Evil usually does not look obviously evil. It does not wear a sign and announce itself as such. It usually arrives in compromised hearts and the quiet surrender of courage. Good Friday forces us to confront that.

The Passion according to John does not present a stage crowded with cartoon villains. Pilate is weak and calculating, yet he is not blind. He knows Jesus is innocent. He sees the malice and envy around him. He senses that something holy stands before him. Still, he yields. The empire presses on him. The crowd presses on him. His own desire to preserve himself presses on him most of all. And so a man who can still recognize justice and truth refuses to act in defense of them. That is how evil works its way into history.

The crowd is no simpler. Those voices crying out for crucifixion are human voices. They belong to men and women made by God, sustained by God, capable of recognizing goodness. The one standing before them is the eternal Word in whom and through whom all things were made. Something in them knows that; they feel it in the depths of their nature. Something in them has been stirred by his teaching, unsettled by his purity, and exposed by his light. Yet instead of yielding to that light, they try to destroy it. Because that light shines within the darkness of their divided hearts. It exposes. And what they cannot bear to face within themselves, they condemn in him. Their shouting becomes an attempt to rid themselves of the truth he has uncovered.
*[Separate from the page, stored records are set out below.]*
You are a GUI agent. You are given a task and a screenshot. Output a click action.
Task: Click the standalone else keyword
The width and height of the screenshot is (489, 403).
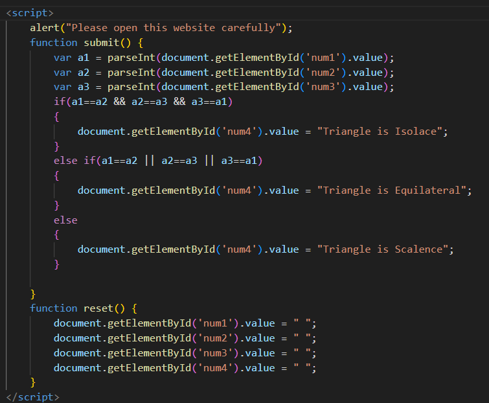click(65, 220)
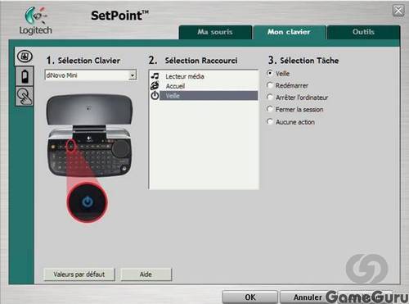This screenshot has height=304, width=409.
Task: Expand the diNovo Mini keyboard dropdown arrow
Action: [133, 75]
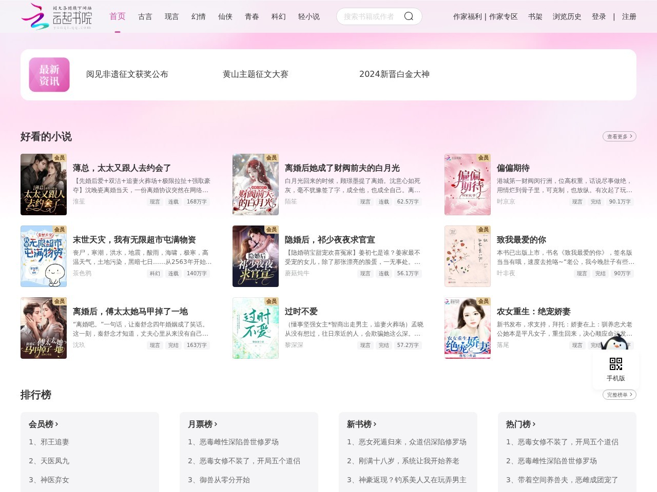Open the 书架 bookshelf link
The height and width of the screenshot is (492, 657).
[x=535, y=17]
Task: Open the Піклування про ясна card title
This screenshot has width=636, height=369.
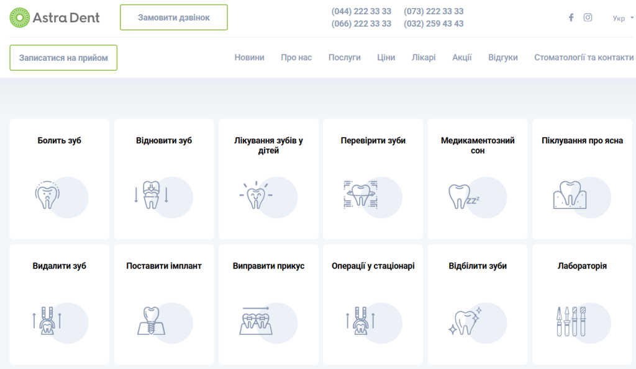Action: point(582,141)
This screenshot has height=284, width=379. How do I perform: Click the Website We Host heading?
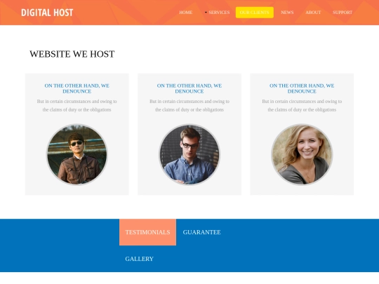(x=72, y=54)
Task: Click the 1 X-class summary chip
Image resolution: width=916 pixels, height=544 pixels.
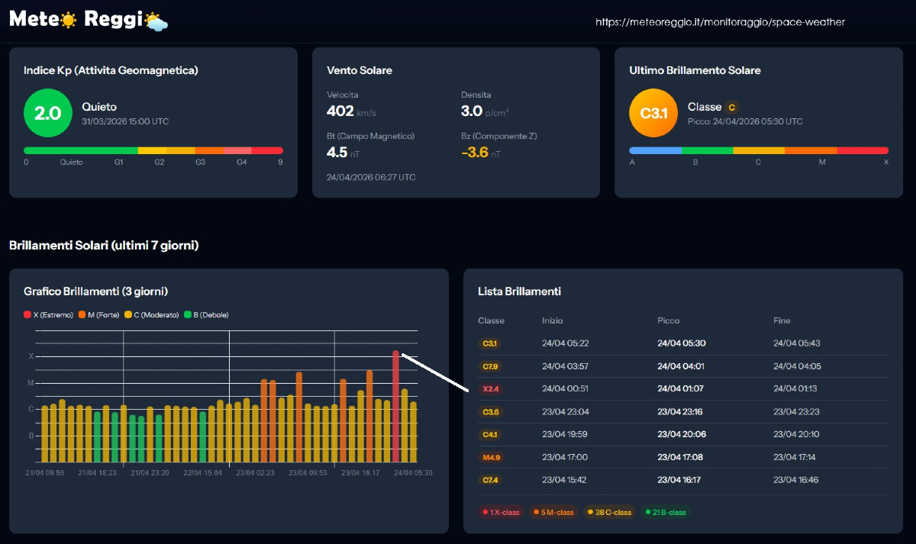Action: pos(501,512)
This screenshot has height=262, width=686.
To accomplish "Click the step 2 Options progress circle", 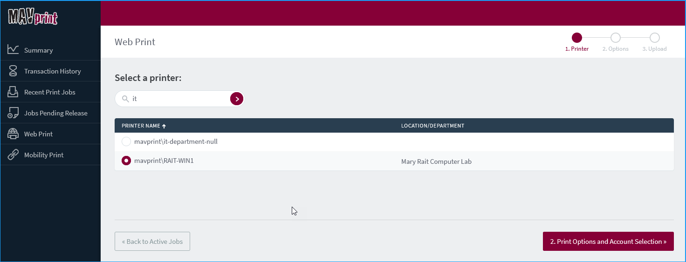I will pos(615,38).
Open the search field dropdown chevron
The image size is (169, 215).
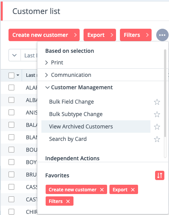coord(14,55)
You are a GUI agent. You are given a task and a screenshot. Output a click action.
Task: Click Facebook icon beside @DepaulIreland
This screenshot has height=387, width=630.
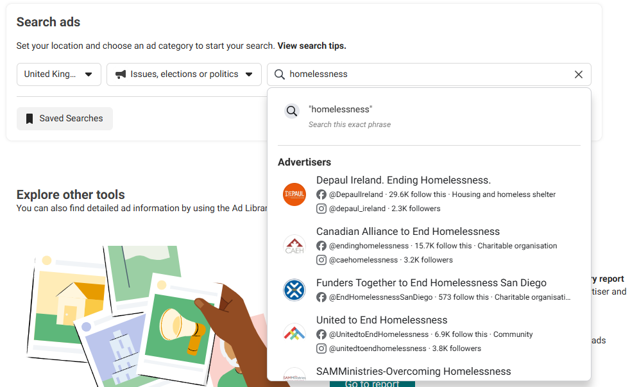point(321,194)
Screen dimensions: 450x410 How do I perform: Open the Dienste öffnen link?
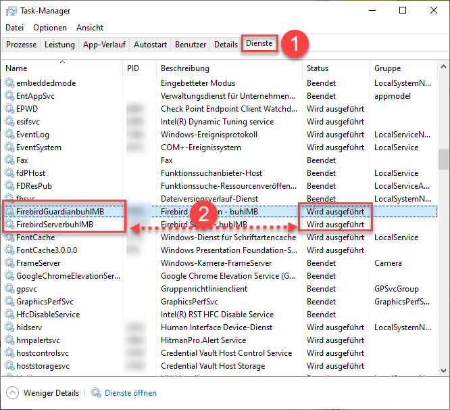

That same battle runs through every human heart. We prefer to imagine evil as something entirely outside us, far away, lodged in obviously wicked people. The Passion does not permit that comfort. It shows cowardice, love of ease, fear of consequences, and the craving to keep our place in the world. These are ordinary sins. They seem small. Yet when they are given room, innocence is defiled and truth is nailed to a tree.

That is why the Lord says, “Everyone who belongs to the truth listens to my voice.” The challenge, the call, of Good Friday is not merely whether we feel sorrow for Jesus. The challenge is whether we will remain with the truth when the truth becomes costly. Pilate could not do that. The crowd could not do that. Peter, for a while, could not do that. Each chose safety over fidelity. Each shows how quickly the human heart caves when courage fails.

In a moment we will come forward to adore the cross. That gesture is not a piece of religious theater. It is a decision. To kneel before the cross, to kiss the cross, is to renounce the comfortable lie. It is to say that we do not want a life built on self-protection, half-truths, and convenient silence. It is to place at the feet of Christ every compromise, every fear, every place where we have gone along rather than stood firm. It is to leave there whatever in us still sides with the crowd.

Then we walk away. We walk away from this liturgy carrying nothing except love for the truth and the courage to follow it.